I don't usually like movies that go for spectacle over substance, but I'll make an exception for “Pacific Rim.” Despite the banality of its storyline, I found myself enjoying the action. “Pacific Rim” gets credit for delivering what it promises: giant robots battling giant monsters.
The plot, such as it is, involves a near-future earth in which an inter-dimensional portal has opened up in the ocean floor, letting massive, nightmare beasts into our world. These beasts, called Kaiju in Japanese (think Godzilla), trash a few coastal cities before people decide that the best way to fight them is not heavy artillery or tactical nukes, but giant Rock'EmSock'Em Robots. Driven by humans, these robots dispatch the monsters partly with special weapons, but mostly using good, old-fashioned fisticuffs. As stupid as it sounds, it's hella-fun to watch.
It's shocking that they didn't get Michael Bay to direct this. I suppose there was hope that Guillermo del Toro (“Hellboy” “Pan's Labyrinth”) would class this thing up, maybe add some intangible element that would make it more than just an action movie. Unfortunately, this is not the case. Despite some decent supporting actors (Charlie Day and Burn Gorman as wacky scientists, and Ron Perlman as a shady gangster), every scene that doesn't contains giant robots or monsters basically sucks. There's even a predictable yet unbelievable and completely unnecessary love story involving the sole female character in the movie. Del Toro should be ashamed of himself.

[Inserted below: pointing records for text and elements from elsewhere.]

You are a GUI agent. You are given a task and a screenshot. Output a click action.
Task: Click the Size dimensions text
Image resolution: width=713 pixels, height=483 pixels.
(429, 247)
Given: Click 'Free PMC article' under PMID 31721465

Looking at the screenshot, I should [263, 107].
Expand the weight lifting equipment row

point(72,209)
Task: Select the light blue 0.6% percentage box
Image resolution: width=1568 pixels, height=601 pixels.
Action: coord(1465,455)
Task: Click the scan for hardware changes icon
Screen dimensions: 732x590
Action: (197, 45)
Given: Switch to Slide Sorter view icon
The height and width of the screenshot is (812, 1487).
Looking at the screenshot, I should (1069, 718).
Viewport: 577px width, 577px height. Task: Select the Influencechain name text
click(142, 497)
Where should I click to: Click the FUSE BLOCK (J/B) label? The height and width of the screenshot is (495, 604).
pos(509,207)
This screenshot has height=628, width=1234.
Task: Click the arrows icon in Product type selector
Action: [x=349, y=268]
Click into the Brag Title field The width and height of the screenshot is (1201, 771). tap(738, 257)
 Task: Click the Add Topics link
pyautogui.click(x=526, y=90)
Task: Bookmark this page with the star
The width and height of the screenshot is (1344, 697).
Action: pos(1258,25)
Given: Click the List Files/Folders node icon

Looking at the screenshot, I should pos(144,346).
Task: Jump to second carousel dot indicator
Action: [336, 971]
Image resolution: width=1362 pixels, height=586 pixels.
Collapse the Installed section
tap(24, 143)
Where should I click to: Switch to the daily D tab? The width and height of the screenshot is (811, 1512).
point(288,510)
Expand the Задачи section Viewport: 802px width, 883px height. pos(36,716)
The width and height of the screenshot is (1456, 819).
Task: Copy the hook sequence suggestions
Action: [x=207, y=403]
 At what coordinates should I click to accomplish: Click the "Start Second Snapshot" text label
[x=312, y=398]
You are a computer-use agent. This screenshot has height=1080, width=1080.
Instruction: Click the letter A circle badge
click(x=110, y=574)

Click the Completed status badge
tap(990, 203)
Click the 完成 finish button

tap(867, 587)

Despite these failings, “Pacific Rim” gets kudos for visual effects. The robots and especially the monsters look really cool duking it out. Kaiju movies like the Godzilla films have traditionally looked pretty cheesy, but the beasts in this film look as bizarre and beautifully horrifying as you could want. If you want to see giant robots fighting giant monsters, this is the movie for you.